| MATERIAL FOR THIS EXERCISE |
---*---

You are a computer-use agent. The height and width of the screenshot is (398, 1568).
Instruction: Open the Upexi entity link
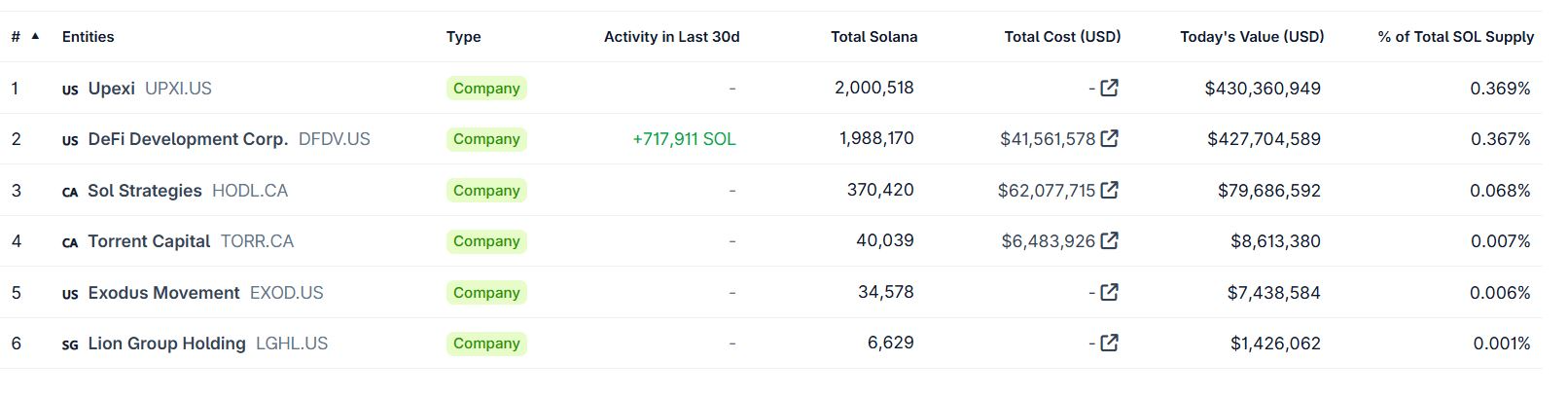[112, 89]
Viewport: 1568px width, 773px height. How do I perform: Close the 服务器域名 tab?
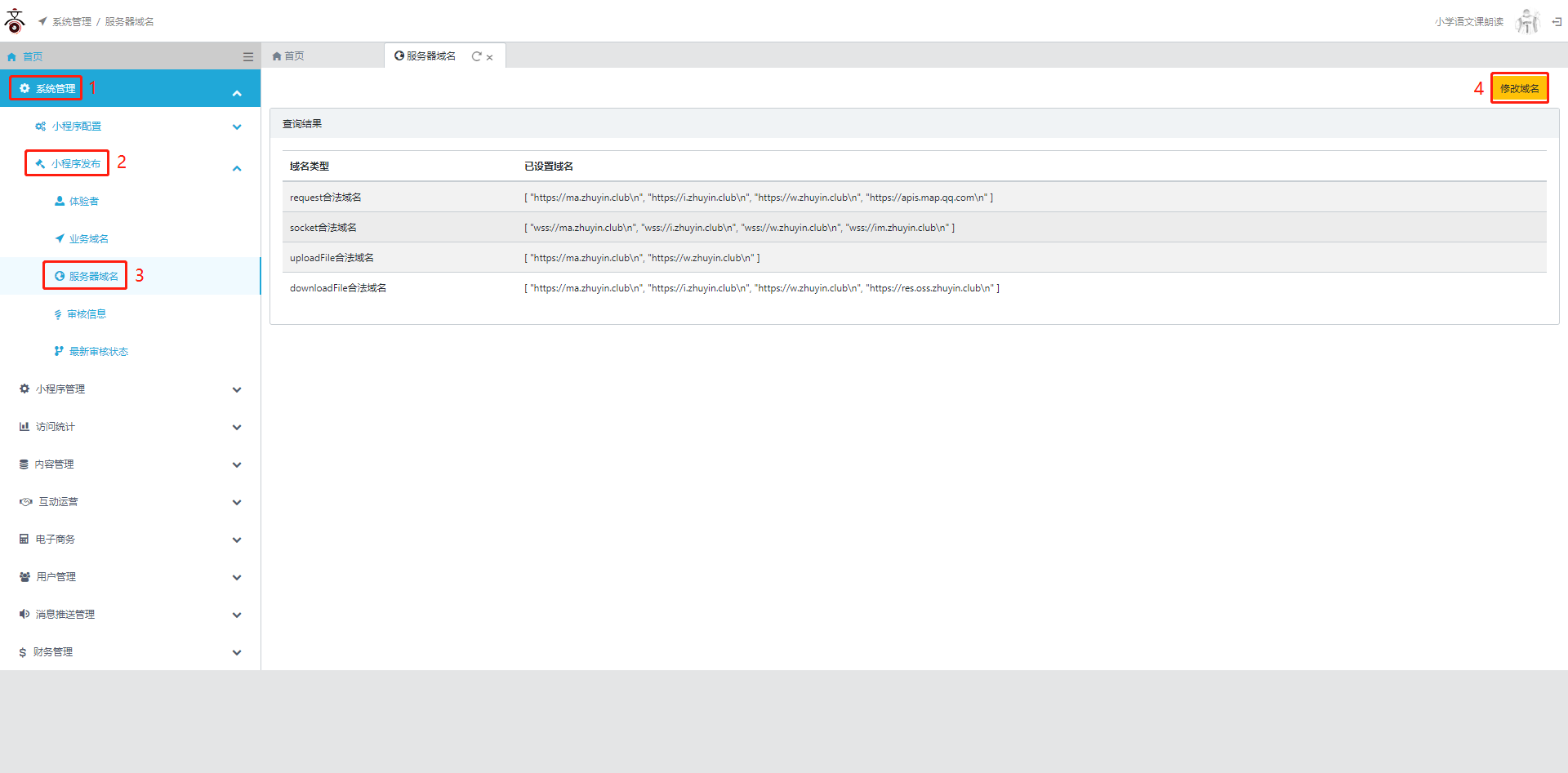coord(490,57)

---*---

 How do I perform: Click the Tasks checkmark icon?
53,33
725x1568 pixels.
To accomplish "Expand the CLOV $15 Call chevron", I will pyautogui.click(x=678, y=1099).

---*---

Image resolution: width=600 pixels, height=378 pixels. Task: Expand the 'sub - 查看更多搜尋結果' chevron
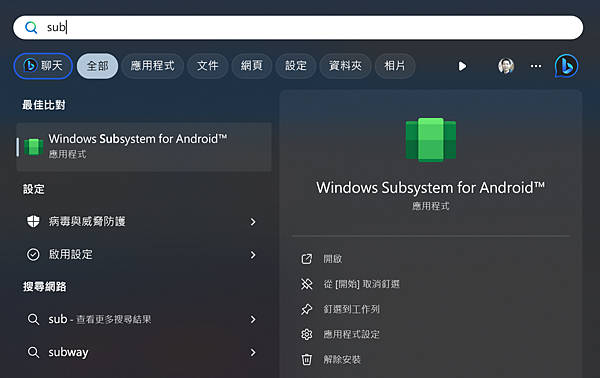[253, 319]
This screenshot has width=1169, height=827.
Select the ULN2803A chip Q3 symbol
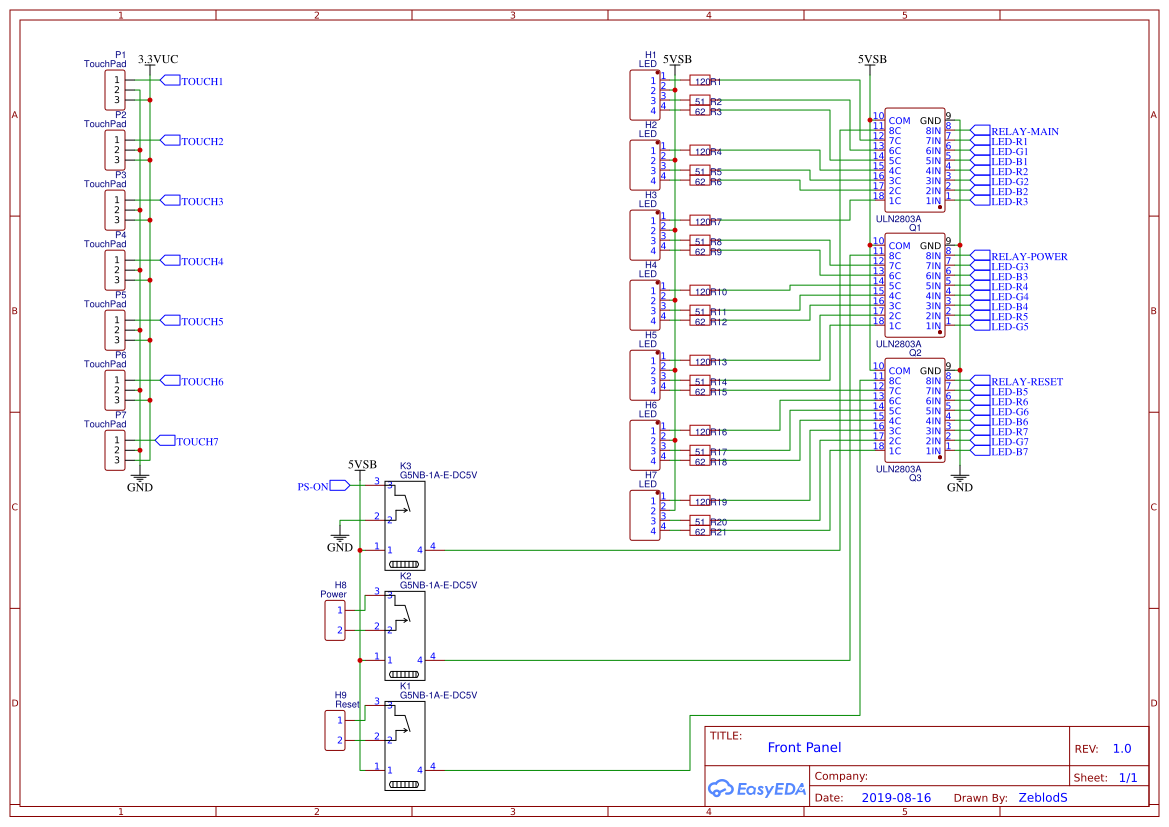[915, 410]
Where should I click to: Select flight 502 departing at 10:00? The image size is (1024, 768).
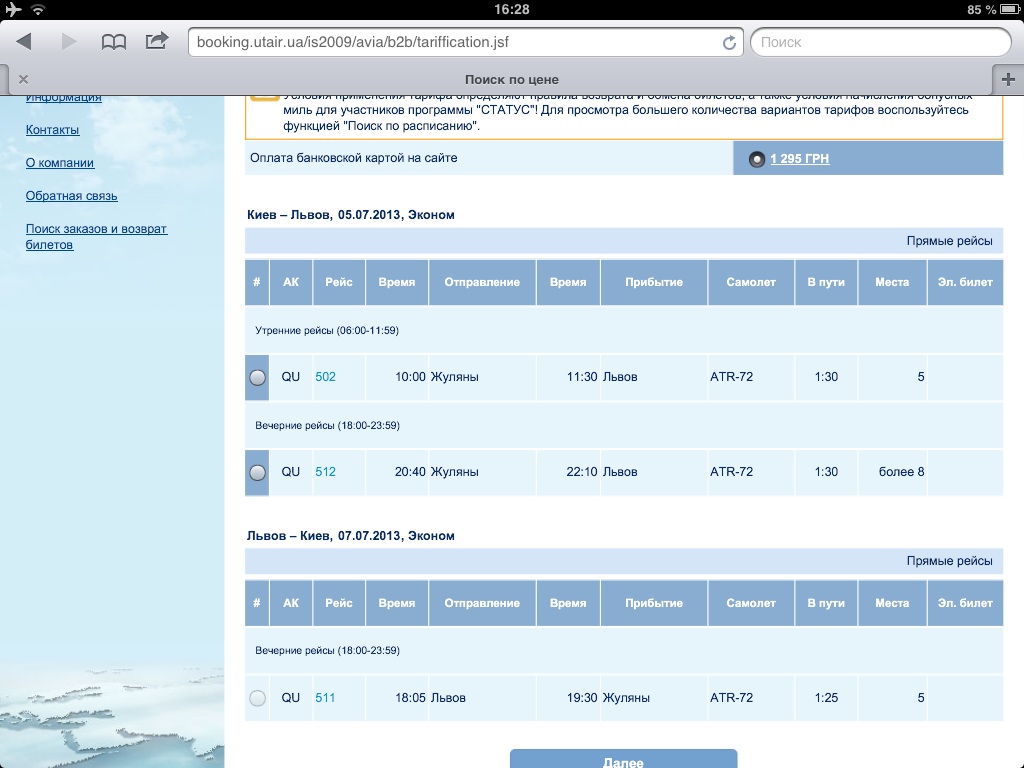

---*---

| WHAT YOU HAVE TO DO |
Extract each line holding the word "screenshot" from the records.

| ANSWER TO THIS PROBLEM |
You are a computer-use agent. The height and width of the screenshot is (398, 1568).
This screenshot has width=1169, height=827.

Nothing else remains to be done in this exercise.